Thursday, February 25, 2010

introduction

"Goodbye, Hollywood-- you just don't fit me like you should."

That lyric grabbed me the moment I heard it. Jet is usually something I enjoy listening to when speeding down the insterstate on my way back to school because it's rocking enough to roar over the constant road noise. Driving from Florida to South Carolina all the time gets old... but Jet never does. They will always make me think of the very first iPod commercial I saw; the bright solid colored background, covered with thrashing silhouettes of presumably joyous dancers. And in the background, Jet, pounding out a rhythm. Are you gonna be my girl?

The ultimate question every girl is supposed to want to hear. It's a pivotal moment, really. Some girls pine over it all the time, and it's reflected in their choice of movies, songs, books, posters, workout schedule. It's sort of second nature for girls in America these days to feel as though they won't be someone until they belong to someone. Which is definitely not a new idea (You're Nobody Till Somebody Loves You, anyone?)... but something that is radically new-- to me, at least-- is that you're nobody until you love you.

Oh sure, I've heard the spiel before. "You won't find love until you love yourself!" But that's bull. You know why? Because loving yourself is not a guarantee that someone else will love you. It's not a quick fix to bring someone flying to your doorstep with toffee and lilacs. Loving yourself should not and cannot be a decision you use to get somebody to like you. It has to be (can only be) an action that stands alone, for its own sake, and generates its own rewards.

If it doesn't, you're not doing it right.

I tried the whole shebang. Diet pills, piano lessons, ridiculously lengthy reading lists-- books about dating, books about being single, books about growing up, finding direction. I looked in every place that I could for something to tell me what I had to do to make myself good enough for love. I wanted to follow a list of instructions that would make me a better person that I could in turn love, and that would in turn be loved by someone else. But I've found that the thing all those self-help books make you believe is that you are the problem. You're the one that needs to change. But that's a lie.

Think about it: The self-help industry is just that-- an industry. They make their money on people who are looking for ways to change themselves. In that vein there aren't very many books (at least that I'm aware of) that identify the real truth: You don't have to change yourself in order to find some self-esteem. You find self-esteem by learning to love yourself as you are-- and changing the things around you that aren't conducive to that.

It's not that you're not good enough for Hollywood, you see. It's Hollywood that doesn't fit.

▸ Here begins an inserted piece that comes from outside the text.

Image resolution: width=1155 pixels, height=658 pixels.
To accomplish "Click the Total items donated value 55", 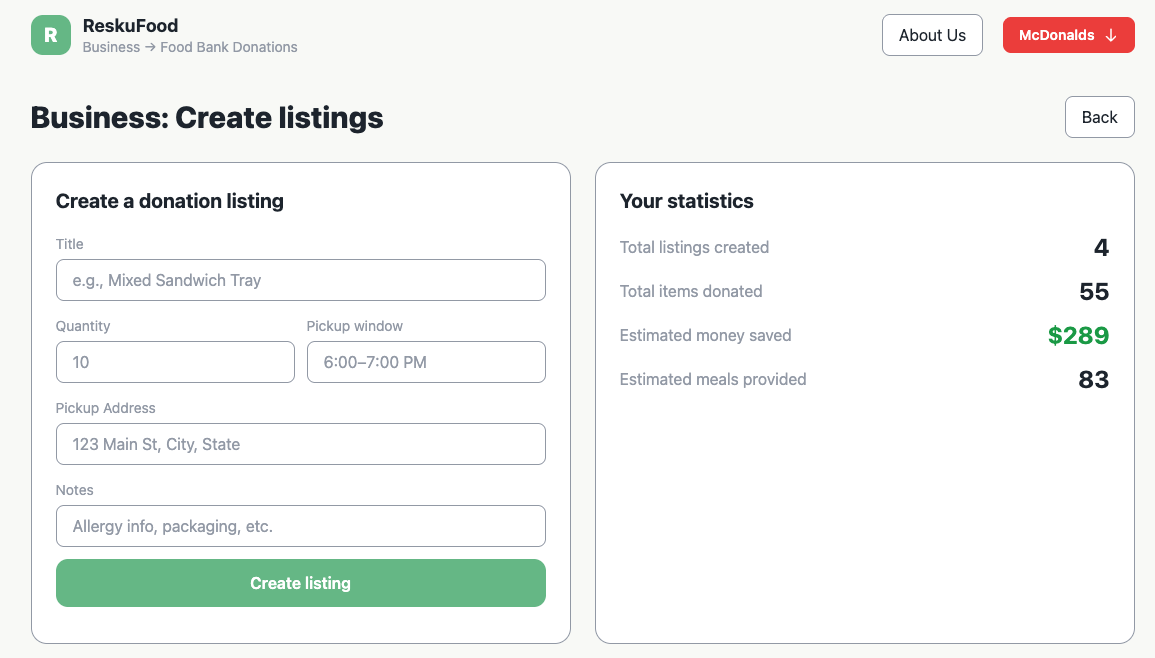I will [1094, 292].
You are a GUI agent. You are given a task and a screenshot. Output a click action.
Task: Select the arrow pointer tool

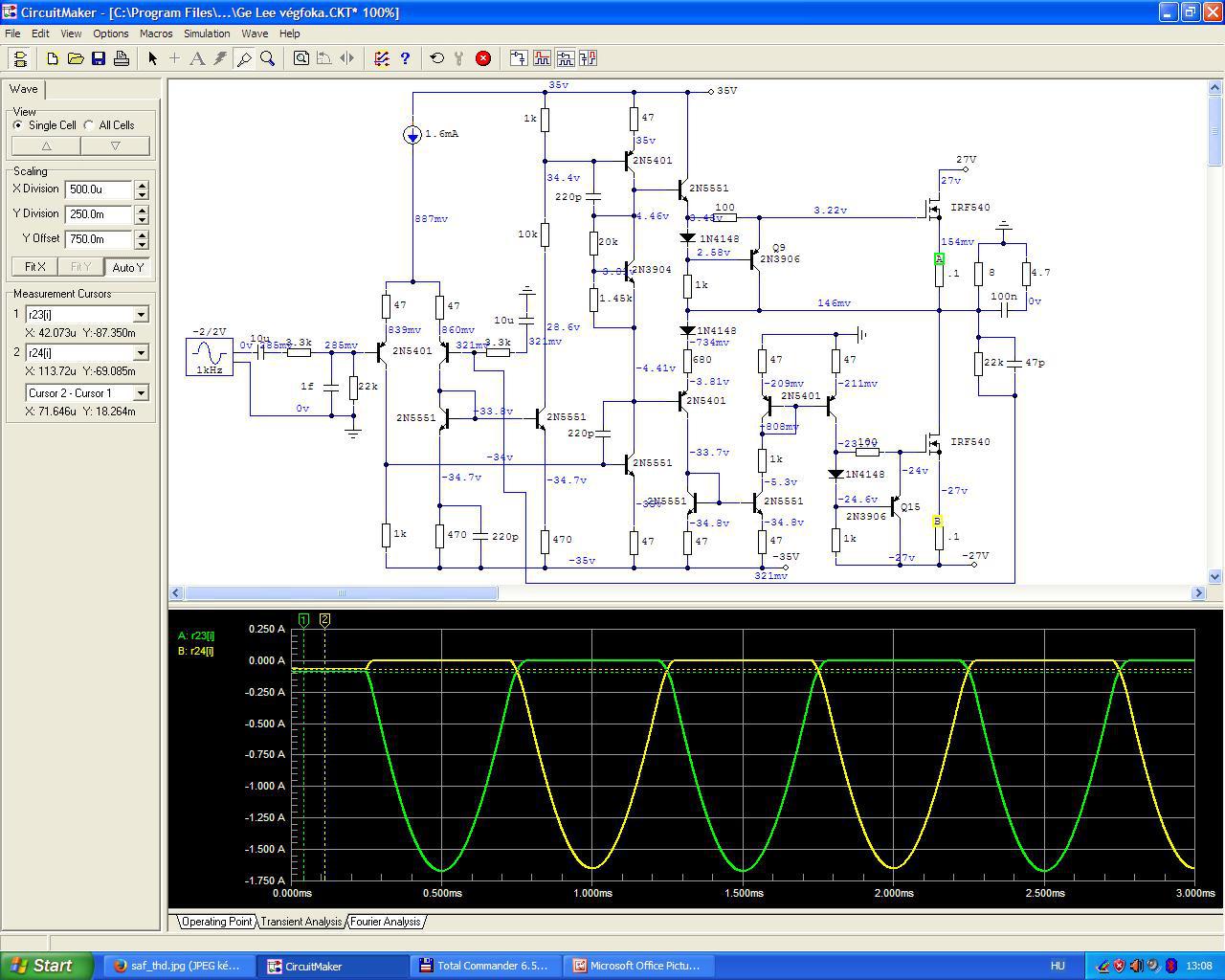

Finally everything started making sense. I stopped frantically searching for ways to improve myself. I started paying attention to what great gifts God has already given me. I've got fabulous hair, I think. I'm really funny sometimes. I can't sing all that well, but I can remember an astronomical number of songs. When I started really loving those little things, it just started to grow. This feeling. It had been hiding deep inside of me all along, and the more freedom I gave it, the stronger and stronger it got. My oh-why-can't-I-be-skinny-and-find-LOVEs became heck-YES-a-size-sixteen-is-SEXYs. Eventually it didn't even phase me when I didn't have a date. I knew what I was worth, and finding or not finding love couldn't change that. The pain had gone away. Self-acceptance and self-love is a skill that has to be learned, but once it is, it's something that pays for itself.

So I thought that was a pretty apt title for this blog; Goodbye, Hollywood. I'm a size 16, beautiful woman who loves fatshion. And if that doesn't fit in with someone else's ideals, they're the ones with the size issue. Not me. Certainly not you.